Raw records
::::::::::
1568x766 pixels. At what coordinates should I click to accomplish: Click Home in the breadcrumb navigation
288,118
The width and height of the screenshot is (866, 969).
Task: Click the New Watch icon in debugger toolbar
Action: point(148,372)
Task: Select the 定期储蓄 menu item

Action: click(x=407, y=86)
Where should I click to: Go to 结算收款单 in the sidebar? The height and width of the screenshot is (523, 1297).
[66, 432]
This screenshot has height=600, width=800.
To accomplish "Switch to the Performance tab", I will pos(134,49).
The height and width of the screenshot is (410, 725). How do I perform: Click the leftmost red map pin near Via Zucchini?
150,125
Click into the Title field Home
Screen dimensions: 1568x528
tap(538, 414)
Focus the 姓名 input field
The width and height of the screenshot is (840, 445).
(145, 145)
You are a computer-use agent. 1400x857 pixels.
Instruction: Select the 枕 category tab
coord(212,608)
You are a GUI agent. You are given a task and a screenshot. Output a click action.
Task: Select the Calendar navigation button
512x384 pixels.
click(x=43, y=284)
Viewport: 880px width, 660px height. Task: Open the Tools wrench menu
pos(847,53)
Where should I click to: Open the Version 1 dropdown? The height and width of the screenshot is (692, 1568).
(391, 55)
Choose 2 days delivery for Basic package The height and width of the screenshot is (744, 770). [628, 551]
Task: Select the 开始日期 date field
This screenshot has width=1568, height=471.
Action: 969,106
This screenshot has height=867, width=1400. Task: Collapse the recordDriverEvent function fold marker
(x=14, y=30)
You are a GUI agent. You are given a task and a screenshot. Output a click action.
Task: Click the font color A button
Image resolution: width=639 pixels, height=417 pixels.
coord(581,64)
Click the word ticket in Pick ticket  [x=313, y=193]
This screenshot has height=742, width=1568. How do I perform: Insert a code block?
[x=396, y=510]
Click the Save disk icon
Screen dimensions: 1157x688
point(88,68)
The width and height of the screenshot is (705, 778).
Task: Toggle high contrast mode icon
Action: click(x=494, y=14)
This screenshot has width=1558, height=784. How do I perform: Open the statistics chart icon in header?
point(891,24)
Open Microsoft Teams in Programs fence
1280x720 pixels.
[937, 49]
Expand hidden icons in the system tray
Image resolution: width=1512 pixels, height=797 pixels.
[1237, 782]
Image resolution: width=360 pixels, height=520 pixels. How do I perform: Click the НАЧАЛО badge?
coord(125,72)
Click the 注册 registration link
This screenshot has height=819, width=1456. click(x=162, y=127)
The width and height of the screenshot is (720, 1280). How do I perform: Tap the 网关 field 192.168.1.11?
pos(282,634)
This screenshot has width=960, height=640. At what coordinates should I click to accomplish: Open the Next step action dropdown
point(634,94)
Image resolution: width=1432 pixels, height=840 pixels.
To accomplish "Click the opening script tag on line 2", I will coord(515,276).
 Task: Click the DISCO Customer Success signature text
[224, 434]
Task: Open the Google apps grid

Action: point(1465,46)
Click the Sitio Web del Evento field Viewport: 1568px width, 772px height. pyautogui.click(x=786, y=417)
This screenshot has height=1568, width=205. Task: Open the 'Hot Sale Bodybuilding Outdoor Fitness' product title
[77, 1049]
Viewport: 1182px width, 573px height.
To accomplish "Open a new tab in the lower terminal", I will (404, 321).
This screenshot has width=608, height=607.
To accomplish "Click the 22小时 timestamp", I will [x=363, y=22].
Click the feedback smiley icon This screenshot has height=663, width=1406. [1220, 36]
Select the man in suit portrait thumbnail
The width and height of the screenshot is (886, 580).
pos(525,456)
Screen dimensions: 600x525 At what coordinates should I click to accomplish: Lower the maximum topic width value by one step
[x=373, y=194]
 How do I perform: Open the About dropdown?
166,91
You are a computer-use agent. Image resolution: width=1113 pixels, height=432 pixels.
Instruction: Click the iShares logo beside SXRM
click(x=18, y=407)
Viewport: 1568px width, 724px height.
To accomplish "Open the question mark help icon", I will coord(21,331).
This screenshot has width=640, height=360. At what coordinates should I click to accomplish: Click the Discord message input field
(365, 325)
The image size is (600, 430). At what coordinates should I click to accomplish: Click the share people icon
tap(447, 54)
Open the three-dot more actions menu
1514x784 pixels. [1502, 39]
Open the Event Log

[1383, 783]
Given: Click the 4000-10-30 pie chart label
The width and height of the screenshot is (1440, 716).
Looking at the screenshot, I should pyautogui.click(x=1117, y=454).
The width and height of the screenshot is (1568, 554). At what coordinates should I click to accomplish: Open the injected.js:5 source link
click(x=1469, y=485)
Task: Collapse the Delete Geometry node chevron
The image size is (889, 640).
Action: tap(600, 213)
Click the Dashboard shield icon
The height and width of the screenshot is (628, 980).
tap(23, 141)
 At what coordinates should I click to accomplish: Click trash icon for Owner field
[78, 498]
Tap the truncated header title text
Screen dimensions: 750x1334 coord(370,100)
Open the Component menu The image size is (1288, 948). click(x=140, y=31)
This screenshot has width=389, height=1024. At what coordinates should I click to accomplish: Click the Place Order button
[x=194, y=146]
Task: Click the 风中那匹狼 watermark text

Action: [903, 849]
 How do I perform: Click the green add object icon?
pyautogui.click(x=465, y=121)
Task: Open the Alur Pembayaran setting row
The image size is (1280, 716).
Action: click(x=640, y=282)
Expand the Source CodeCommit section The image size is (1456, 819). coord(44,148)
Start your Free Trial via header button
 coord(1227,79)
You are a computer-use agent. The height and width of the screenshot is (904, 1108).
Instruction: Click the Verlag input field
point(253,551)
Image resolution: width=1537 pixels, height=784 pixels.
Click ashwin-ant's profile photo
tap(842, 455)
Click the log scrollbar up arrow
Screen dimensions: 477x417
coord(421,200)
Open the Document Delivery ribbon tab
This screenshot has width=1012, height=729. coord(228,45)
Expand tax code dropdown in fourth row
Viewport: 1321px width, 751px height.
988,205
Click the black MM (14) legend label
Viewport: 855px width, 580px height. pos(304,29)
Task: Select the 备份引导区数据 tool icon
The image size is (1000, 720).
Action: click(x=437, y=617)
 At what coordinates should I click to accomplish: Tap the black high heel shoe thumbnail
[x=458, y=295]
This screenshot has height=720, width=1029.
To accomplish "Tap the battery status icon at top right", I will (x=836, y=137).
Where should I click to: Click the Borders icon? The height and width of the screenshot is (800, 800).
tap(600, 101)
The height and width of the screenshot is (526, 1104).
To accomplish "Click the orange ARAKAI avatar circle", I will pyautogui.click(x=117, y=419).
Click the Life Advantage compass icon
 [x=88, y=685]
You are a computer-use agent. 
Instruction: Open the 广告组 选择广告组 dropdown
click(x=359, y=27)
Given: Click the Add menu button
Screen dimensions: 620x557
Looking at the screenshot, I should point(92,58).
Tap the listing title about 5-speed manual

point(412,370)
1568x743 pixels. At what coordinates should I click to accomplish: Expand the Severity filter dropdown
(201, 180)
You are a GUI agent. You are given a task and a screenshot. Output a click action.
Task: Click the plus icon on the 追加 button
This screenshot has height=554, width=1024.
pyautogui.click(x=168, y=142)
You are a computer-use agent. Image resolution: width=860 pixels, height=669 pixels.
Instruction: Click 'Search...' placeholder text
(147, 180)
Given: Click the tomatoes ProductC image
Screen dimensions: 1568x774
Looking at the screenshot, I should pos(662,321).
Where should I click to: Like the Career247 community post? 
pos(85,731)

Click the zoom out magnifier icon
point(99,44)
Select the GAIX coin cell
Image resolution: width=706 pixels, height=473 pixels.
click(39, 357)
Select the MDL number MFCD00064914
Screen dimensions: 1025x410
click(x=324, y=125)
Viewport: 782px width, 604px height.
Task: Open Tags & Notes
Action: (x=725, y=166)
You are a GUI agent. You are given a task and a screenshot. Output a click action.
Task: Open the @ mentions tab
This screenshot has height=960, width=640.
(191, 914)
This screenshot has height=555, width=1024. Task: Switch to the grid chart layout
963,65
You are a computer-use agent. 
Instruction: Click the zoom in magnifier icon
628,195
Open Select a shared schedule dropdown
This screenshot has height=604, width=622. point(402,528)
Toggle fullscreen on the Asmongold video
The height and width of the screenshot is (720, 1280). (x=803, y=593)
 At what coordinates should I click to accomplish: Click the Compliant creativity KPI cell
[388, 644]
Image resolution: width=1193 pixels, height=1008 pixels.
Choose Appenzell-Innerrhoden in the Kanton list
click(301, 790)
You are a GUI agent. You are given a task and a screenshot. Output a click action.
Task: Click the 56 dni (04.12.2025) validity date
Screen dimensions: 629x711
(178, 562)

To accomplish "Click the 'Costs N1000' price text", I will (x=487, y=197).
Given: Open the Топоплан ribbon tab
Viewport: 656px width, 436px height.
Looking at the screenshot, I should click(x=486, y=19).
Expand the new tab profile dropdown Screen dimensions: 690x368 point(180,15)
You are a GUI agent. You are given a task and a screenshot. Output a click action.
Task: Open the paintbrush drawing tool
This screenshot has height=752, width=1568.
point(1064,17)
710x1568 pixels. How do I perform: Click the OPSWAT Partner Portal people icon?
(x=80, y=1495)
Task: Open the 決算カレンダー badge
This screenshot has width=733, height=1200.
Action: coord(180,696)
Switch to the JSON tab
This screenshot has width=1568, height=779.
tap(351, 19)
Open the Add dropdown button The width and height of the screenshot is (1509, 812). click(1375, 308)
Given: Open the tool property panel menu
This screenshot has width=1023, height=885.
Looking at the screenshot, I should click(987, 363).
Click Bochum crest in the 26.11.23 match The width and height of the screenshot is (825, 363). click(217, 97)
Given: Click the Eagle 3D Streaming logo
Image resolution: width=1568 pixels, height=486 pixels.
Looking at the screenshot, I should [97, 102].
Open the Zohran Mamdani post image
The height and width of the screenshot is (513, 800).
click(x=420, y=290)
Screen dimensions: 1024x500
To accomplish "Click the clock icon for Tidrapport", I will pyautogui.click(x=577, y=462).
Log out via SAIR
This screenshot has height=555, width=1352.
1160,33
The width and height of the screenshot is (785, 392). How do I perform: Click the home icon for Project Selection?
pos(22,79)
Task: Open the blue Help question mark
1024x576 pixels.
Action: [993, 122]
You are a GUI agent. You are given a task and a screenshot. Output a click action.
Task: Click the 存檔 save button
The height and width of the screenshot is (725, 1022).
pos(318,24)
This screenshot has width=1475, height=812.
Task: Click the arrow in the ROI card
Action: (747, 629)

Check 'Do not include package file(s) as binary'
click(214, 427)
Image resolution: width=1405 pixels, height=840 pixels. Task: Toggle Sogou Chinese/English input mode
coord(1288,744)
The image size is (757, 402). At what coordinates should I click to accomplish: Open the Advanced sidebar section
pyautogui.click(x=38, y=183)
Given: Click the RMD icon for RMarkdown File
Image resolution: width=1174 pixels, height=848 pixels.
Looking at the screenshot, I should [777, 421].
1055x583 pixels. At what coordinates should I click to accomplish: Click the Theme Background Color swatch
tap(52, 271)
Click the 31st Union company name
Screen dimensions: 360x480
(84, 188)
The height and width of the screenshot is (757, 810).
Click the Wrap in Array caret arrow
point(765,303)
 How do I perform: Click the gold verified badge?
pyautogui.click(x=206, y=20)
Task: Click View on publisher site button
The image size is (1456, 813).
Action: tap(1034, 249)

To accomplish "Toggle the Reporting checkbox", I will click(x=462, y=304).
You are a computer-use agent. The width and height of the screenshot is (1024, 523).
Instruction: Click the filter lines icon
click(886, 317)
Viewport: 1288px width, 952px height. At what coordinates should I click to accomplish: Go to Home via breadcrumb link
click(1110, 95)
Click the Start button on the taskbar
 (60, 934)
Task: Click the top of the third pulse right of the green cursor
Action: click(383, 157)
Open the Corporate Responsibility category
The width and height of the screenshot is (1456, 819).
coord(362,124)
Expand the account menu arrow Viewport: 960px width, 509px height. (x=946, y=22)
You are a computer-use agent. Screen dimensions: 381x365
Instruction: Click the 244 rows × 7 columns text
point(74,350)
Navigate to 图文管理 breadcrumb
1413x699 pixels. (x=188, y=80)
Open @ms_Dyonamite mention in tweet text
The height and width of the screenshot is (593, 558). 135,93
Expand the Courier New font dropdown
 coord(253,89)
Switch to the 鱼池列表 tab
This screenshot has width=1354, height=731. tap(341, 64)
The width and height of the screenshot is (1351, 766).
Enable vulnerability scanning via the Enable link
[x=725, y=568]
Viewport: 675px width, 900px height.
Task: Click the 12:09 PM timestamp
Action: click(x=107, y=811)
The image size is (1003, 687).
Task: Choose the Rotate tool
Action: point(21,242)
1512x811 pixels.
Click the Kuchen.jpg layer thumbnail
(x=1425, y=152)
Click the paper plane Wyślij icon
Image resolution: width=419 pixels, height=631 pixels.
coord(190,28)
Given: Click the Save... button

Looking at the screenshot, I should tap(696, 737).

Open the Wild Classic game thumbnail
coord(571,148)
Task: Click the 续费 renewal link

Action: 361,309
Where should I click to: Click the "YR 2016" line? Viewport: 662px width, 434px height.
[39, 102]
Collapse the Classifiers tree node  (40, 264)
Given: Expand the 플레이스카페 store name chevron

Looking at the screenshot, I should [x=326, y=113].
::::::::::
**Work to do:**
Rewrite the part of the items that opens with the line containing "Where should I click to: Open" and closes with the line containing "Choose 2 days", changing "Version 1" to "Version 2" and leaving everything else in those lines intact.

**The output:**
Where should I click to: Open the Version 2 dropdown? The height and width of the screenshot is (692, 1568).
(391, 55)
Choose 2 days delivery for Basic package The height and width of the screenshot is (744, 770). [628, 551]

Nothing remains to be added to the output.